Forward points are the numerical adjustment added to or subtracted from a spot exchange rate to produce a forward exchange rate for a specified future settlement date. One forward point equals 1/10,000 of a spot rate. They exist entirely because of the interest rate differential between two currencies.
If EUR/USD trades at 1.1000 and the 1-year forward points are -212, the 1-year forward rate is 1.0788. The points reflect the cost or benefit of holding one currency versus another over the contract period.
Forward points are not based on trader opinion about where exchange rates are heading. They are mathematically derived from interest rate markets. Think of them like the time-value adjustment on any deferred payment: the price changes based on who earns what in the meantime.
The currency with the higher interest rate trades at a forward discount. The currency with the lower interest rate trades at a forward premium. This relationship follows the principle of Covered Interest Parity, which ensures that locking in a forward rate eliminates any arbitrage opportunity between holding two different currencies over the same period.
The calculation compares what you would earn by holding each currency over the contract period. If the EUR interest rate is 4% and the USD rate is 2%, the 1-year EUR/USD forward rate would be:
Forward Rate = 1.1000 × (1 + 0.02) / (1 + 0.04) = 1.0788
The forward points here equal 1.0788 minus 1.1000, which equals -0.0212, or -212 pips. These points are subtracted from the spot rate because EUR has a higher interest rate and therefore trades at a forward discount.
Hedgebook, a treasury management platform, notes that forward points in practice may differ slightly from the theoretical calculation due to cross-currency basis, which reflects supply and demand dynamics in the FX market that push rates away from pure interest rate parity.
The sign of forward points tells you whether a currency is trading at a premium or a discount in the forward market.
For a GBP/EUR currency pair where UK rates exceed eurozone rates, GBP forward points are typically negative, meaning the forward rate for GBP/EUR is lower than today's spot rate.
The further out the settlement date, the larger the forward points. Interest rate differentials compound over time. A 1-month forward contract produces smaller forward points than a 12-month contract for the same currency pair, assuming the same rate differential.
Hedgebook illustrates this with GBP/EUR data showing that forward points become increasingly negative over a 10-year horizon, because the interest rate differential between the UK and the eurozone compounds over longer periods, widening the spread between spot and forward rates.
Importers and exporters use forward exchange contracts to lock in exchange rates for future transactions, and forward points are what make these contracts priced differently from today's spot rate.
An exporter from a high-interest-rate country benefits from negative forward points on their base currency, because those negative points mean the forward rate offers them a better return than simply waiting to convert at the future spot rate. An importer from the same country faces a cost, because locking in the forward rate means giving up the interest rate advantage their home currency otherwise provides.
Chatham Financial notes that for EUR-based investors hedging USD exposure back to EUR, the FX hedge carries a cost because USD is the higher-yielding currency. The forward curve shows exactly what that cost is before any commitment is made.
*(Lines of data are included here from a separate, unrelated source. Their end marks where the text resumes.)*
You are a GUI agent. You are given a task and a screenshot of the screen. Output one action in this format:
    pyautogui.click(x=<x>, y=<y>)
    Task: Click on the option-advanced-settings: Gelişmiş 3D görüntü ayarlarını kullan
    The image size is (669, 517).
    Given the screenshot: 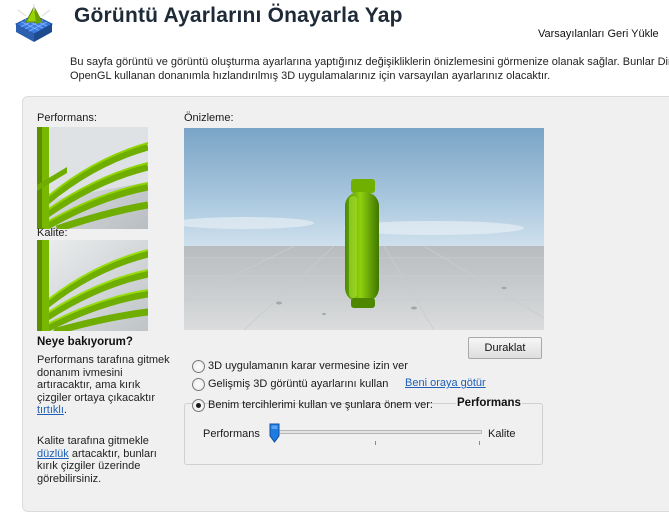 What is the action you would take?
    pyautogui.click(x=290, y=384)
    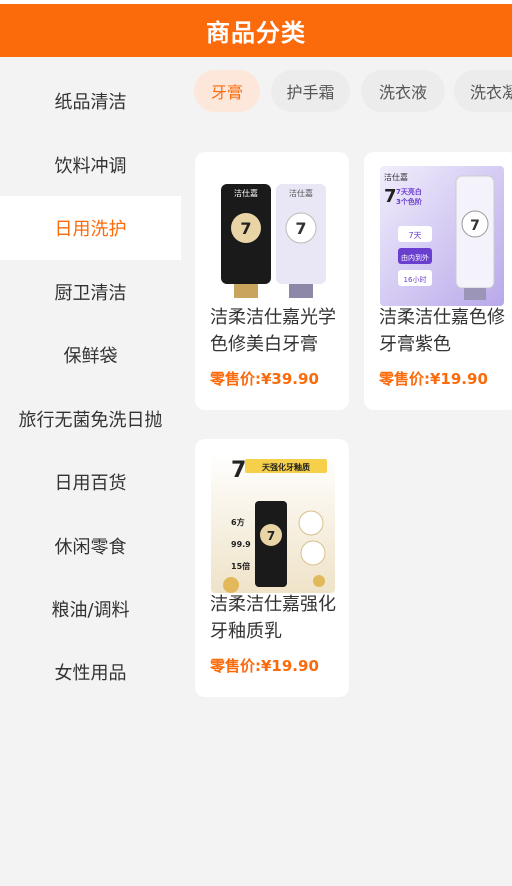 The height and width of the screenshot is (886, 512). I want to click on sidebar-item-label: 休闲零食, so click(90, 548).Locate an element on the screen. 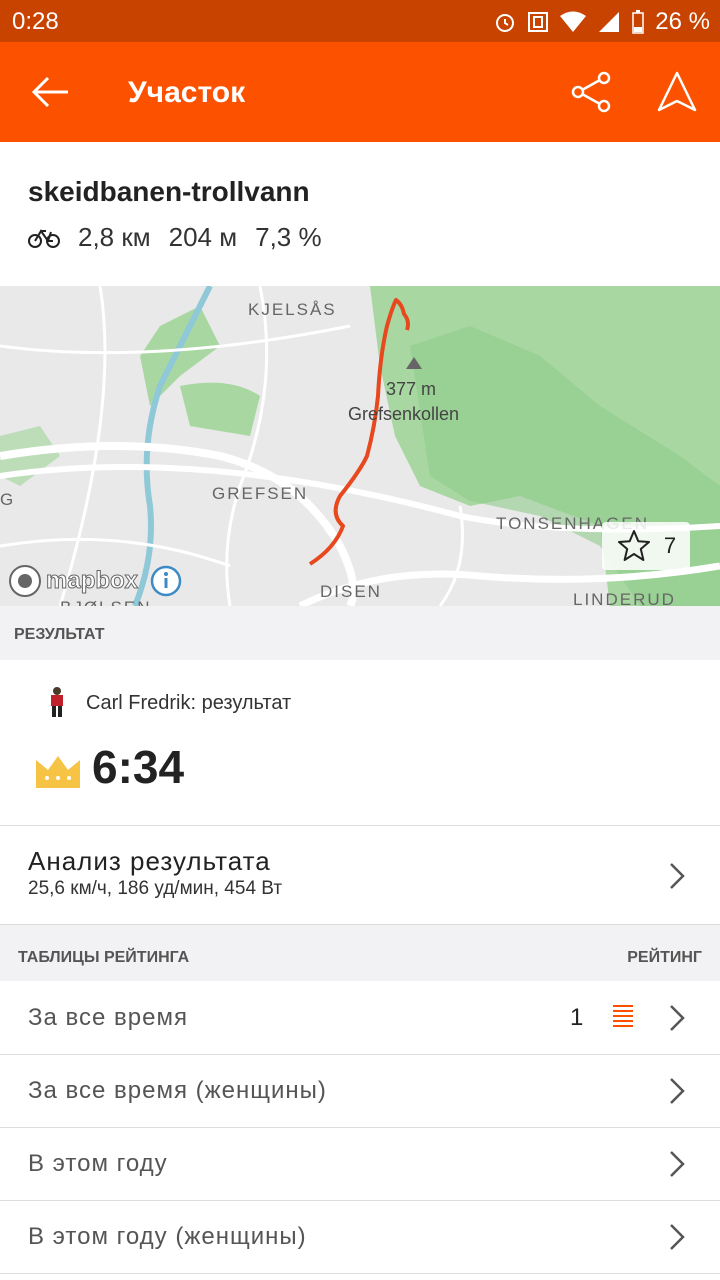 The image size is (720, 1280). segment-stats: 2,8 км 204 м 7,3 % is located at coordinates (175, 238).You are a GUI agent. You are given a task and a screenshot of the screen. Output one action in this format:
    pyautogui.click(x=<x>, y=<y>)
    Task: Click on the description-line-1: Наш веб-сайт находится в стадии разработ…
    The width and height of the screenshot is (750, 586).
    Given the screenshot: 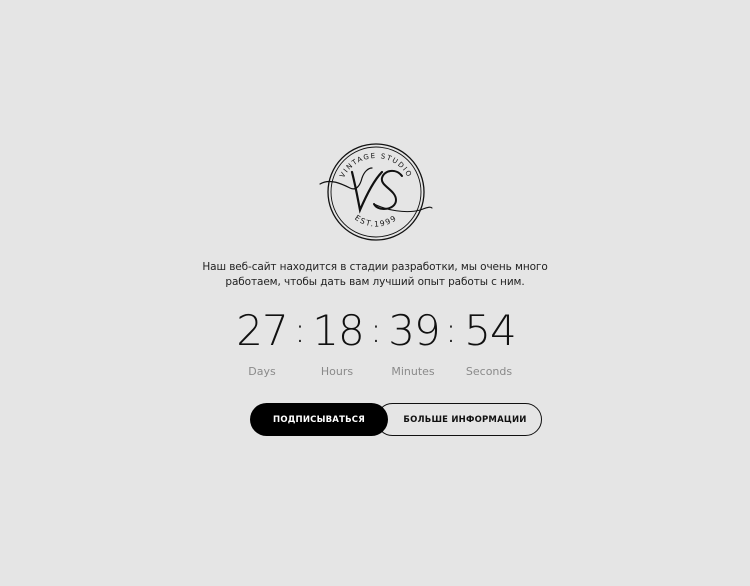 What is the action you would take?
    pyautogui.click(x=375, y=267)
    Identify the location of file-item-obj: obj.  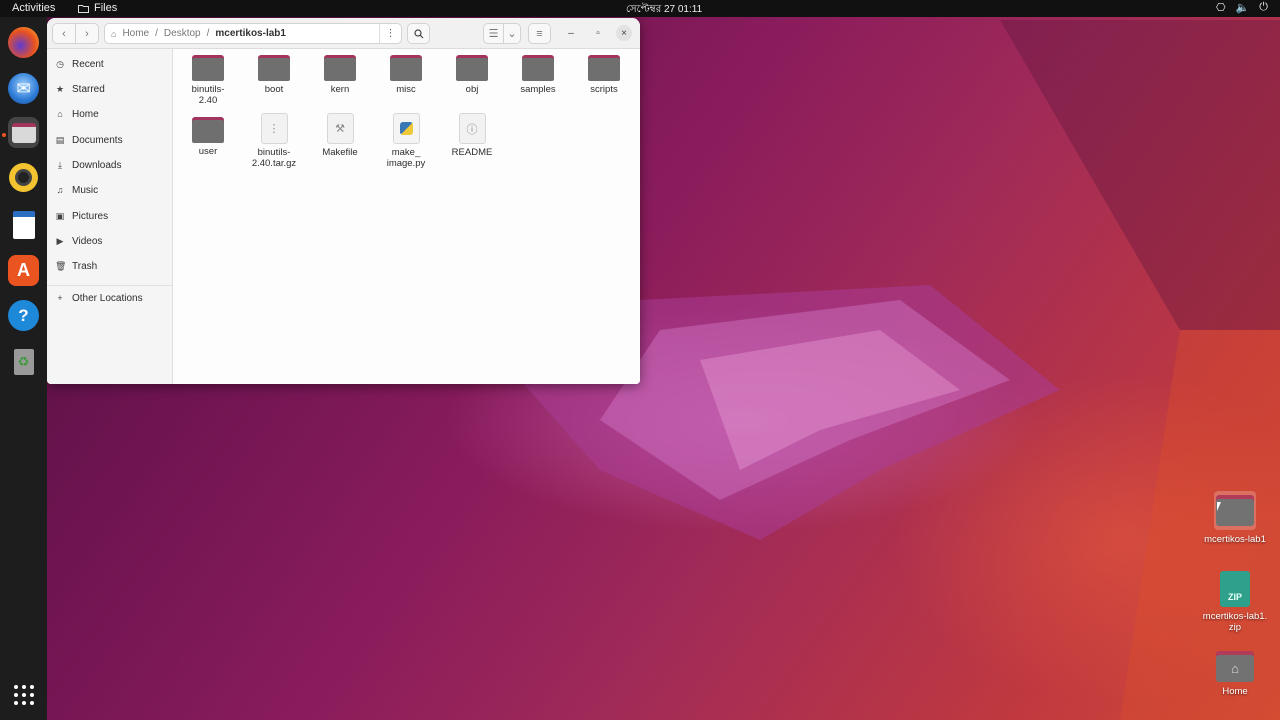
(472, 75).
You will see the terms forward points and swap points used interchangeably in some contexts. The underlying math is identical: both measure the difference between the forward rate and the spot rate for a given settlement date.
The distinction is contextual. Forward points relate specifically to forward exchange contracts, where the currency is delivered on the future date. Swap points relate to foreign exchange swaps, where a spot transaction is simultaneously paired with a forward transaction in the opposite direction. The calculation mechanics are the same.
Interest rate differentials are the primary driver, but other factors create small deviations from theoretical values.
Forward points give you a real-time picture of market expectations for interest rate differentials over a given horizon. A sharply negative forward points curve for a currency pair signals that the market expects the base currency's interest rate advantage to persist over that period.
Institutions like the Bank for International Settlements track forward points across major currency pairs as part of their foreign exchange market analysis, using them to assess funding conditions and cross-border capital flows.